- **WORK INSTRUCTIONS**
Only one stretch of the data below should be repeated: the lines from the line containing "[member qazwsx1] (175, 1190)" through the line containing "[member smorrisonmd] (175, 962)", inclusive, exactly as they are.

- **PROVIDED DATA**

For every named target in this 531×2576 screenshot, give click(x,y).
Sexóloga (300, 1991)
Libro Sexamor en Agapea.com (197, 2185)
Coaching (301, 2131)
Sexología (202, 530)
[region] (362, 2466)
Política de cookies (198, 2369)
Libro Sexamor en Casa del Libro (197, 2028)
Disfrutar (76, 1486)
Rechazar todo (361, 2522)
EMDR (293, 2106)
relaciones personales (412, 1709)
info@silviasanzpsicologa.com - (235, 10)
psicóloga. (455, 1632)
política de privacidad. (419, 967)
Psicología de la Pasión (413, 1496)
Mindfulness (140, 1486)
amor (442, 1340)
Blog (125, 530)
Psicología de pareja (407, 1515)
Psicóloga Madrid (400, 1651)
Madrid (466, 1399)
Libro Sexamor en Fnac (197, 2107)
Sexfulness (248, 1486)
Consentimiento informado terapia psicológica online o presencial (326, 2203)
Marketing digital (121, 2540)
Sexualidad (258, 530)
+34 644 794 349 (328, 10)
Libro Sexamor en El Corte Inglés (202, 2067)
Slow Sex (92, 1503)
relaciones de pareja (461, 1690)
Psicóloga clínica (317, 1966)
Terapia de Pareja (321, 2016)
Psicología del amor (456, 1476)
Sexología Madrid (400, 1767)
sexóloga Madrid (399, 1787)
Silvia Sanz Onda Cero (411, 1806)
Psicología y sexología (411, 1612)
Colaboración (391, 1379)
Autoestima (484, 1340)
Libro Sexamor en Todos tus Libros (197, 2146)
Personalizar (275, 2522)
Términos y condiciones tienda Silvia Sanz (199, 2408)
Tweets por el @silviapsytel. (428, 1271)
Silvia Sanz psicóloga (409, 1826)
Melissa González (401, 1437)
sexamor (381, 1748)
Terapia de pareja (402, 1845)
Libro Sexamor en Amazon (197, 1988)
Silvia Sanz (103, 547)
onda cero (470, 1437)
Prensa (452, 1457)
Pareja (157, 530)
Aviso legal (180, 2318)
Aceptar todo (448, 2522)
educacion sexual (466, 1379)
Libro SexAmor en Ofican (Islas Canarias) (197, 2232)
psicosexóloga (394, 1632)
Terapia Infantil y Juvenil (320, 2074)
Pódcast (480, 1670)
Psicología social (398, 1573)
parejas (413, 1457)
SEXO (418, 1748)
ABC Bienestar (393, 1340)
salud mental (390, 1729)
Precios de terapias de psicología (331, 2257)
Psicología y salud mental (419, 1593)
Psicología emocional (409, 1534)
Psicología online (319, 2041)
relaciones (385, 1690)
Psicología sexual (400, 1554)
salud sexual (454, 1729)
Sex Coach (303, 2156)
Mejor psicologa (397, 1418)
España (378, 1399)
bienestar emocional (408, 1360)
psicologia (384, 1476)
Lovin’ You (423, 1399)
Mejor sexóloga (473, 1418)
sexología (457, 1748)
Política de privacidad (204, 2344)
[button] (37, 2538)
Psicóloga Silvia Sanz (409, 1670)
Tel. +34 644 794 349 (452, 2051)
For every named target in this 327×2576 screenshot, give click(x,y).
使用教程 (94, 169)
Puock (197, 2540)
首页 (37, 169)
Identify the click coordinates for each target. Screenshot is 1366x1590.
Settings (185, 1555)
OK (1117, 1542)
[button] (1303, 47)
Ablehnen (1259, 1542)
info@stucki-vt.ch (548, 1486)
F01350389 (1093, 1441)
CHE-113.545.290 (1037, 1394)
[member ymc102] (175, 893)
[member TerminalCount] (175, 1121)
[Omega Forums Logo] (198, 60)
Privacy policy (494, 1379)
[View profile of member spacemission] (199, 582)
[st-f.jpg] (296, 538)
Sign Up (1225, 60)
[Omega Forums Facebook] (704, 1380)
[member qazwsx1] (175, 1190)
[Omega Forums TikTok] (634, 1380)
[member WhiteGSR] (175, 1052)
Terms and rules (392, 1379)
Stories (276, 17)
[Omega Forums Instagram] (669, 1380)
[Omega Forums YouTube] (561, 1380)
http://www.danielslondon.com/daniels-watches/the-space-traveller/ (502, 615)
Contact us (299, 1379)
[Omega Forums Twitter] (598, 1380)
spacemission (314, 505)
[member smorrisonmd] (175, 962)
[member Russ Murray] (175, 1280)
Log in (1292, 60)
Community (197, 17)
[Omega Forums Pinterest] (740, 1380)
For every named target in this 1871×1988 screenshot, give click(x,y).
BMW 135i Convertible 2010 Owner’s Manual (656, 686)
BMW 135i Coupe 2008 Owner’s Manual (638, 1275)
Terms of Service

- **SOLUTION TO THIS EXERCISE**
[member qazwsx1] (175, 1190)
[Omega Forums TikTok] (634, 1380)
[member WhiteGSR] (175, 1052)
Terms and rules (392, 1379)
Stories (276, 17)
[Omega Forums Instagram] (669, 1380)
[Omega Forums YouTube] (561, 1380)
http://www.danielslondon.com/daniels-watches/the-space-traveller/ (502, 615)
Contact us (299, 1379)
[Omega Forums Twitter] (598, 1380)
spacemission (314, 505)
[member smorrisonmd] (175, 962)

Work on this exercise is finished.